Kill Open Process (macOS)

What the macOS process terminator does

This Automox Worklet™ terminates a named application process on macOS endpoints. The evaluation script always returns exit code 1, which schedules the remediation script to run on every policy execution. The remediation script reads a procName variable, looks up the process ID with pgrep -i, confirms the process is actually running, and sends a kill signal to the PID.

The Worklet is designed to be chained in front of another lifecycle action. The script header calls this out explicitly: drop it at the start of an installer policy so the target application is no longer holding open file handles when the installer copies the new application bundle into /Applications. Common use cases include Zoom, Google Chrome, Slack, Microsoft Teams, Adobe Acrobat Reader, Citrix Workspace, and any other macOS application that ships frequent in-place upgrades.

The procName variable in remediation.sh ships with the default value zoom.us, which matches the macOS process name that Zoom Workplace registers (note the literal dot in zoom.us, not the domain). Replace it with the exact process name as it appears in ps -axc or Activity Monitor before scheduling the policy. The kill command sends SIGTERM by default, which lets the application handle the signal and exit cleanly; switch to kill -9 inside the script when you need an unconditional SIGKILL for a hung or unresponsive process.

Why terminate processes before lifecycle actions

macOS installers fail silently when the target application is running. Drag-install packages cannot replace an open .app bundle, pkg installers leave the old binary in place when the running process has file handles open, and custom upgrade scripts return exit code 0 even though the new version never actually wrote to disk. The endpoint reports a successful patch and then keeps running the vulnerable build, which is exactly the gap a vulnerability scanner finds three weeks later. A pre-install kill step removes the file lock so the installer writes the new bundle on the first attempt.

Application upgrades on macOS fail quietly when a process still holds the bundle open, and a help desk cannot ask thousands of users to quit the app on cue. This Worklet runs kill against the resolved PID under the Automox elevated context on every Mac in scope, so the next Zoom, Chrome, or Slack upgrade lands on every endpoint rather than only the ones whose users happened to quit the app first. Chain it ahead of any install or repair Worklet that touches a locked binary.

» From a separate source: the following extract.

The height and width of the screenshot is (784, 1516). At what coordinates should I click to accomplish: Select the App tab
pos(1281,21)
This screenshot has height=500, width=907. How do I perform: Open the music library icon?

How macOS process termination works

1. Evaluation phase: The evaluation.sh script returns exit 1 unconditionally. There is no live check of process state in evaluation; instead the policy is treated as always non-compliant so the remediation script runs on every Automox cycle. This keeps the Worklet predictable when used as a prerequisite step in a chained policy, because the kill attempt fires regardless of whether the process happens to be running at evaluation time.

2. Remediation phase: The remediation.sh script captures procID with pgrep -i "${procName}" for case-insensitive PID lookup, then runs pgrep -il zoom | awk '{ print $2 }' to verify the process name actually matches what is running. The script compares procTest to procName: if the names do not match, it echoes that the process is not running and exits 0. If they match, it runs kill "${procID}" and echoes a confirmation line that appears in the Automox activity log for that endpoint.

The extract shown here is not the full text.